== What is being asked ==
Beneath this instruction is a block of data; output from it exactly the lines that run from the one containing "تعلیق (131, 2301)" through the one containing "Consulting (986, 124)", inclusive.

------ Supplied material ------

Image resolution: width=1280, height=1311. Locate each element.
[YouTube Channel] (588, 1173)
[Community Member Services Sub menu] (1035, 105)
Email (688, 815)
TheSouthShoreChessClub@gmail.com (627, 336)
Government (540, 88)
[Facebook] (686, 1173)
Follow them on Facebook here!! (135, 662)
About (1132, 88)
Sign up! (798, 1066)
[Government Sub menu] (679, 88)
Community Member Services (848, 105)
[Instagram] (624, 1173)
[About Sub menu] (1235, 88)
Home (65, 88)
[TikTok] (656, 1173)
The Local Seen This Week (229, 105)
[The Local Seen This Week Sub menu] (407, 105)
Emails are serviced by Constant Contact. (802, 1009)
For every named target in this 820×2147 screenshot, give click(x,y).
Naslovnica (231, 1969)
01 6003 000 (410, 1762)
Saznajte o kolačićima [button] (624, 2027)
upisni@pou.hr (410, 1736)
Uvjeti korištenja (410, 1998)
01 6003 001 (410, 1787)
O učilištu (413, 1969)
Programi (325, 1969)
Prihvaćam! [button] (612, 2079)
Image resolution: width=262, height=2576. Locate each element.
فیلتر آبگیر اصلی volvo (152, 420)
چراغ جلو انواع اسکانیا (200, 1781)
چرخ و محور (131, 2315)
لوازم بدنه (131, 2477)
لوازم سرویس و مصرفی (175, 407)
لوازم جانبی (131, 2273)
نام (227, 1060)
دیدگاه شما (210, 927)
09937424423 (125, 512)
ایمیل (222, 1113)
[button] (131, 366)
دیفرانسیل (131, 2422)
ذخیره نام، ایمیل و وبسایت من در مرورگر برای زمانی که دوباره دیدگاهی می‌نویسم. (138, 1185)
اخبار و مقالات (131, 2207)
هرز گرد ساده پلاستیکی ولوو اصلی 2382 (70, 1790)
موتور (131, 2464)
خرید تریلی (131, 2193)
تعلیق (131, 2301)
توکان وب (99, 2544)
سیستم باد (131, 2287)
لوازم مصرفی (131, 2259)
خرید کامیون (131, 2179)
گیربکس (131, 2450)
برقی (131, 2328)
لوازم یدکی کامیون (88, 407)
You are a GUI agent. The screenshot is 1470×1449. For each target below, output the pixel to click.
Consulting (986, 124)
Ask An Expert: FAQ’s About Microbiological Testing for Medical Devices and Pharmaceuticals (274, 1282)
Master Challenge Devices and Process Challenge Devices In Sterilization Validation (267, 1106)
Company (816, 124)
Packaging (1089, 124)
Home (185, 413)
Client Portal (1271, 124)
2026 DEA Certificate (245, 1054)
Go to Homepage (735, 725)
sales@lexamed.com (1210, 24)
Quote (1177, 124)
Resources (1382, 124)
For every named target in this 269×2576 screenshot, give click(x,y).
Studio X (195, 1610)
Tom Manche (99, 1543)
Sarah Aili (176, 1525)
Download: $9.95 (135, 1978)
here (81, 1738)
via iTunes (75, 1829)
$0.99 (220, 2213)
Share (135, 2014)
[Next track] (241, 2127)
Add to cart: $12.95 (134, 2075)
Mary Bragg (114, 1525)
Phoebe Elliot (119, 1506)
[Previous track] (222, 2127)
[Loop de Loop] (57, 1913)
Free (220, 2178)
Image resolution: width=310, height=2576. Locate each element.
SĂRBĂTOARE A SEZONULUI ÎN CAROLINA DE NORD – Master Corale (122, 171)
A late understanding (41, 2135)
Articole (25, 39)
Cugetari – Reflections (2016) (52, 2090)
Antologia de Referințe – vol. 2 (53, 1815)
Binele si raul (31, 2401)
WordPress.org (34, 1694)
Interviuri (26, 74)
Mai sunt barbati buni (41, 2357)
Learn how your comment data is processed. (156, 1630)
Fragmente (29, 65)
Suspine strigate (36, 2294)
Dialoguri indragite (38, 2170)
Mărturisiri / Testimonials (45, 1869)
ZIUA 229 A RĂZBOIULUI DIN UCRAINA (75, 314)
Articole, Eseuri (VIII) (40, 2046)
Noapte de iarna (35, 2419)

------

== Solved exercise ==
تعلیق (131, 2301)
توکان وب (99, 2544)
سیستم باد (131, 2287)
لوازم مصرفی (131, 2259)
خرید کامیون (131, 2179)
گیربکس (131, 2450)
برقی (131, 2328)
لوازم یدکی کامیون (88, 407)
You are a GUI agent. The screenshot is 1470×1449. For each target below, output the pixel to click.
Consulting (986, 124)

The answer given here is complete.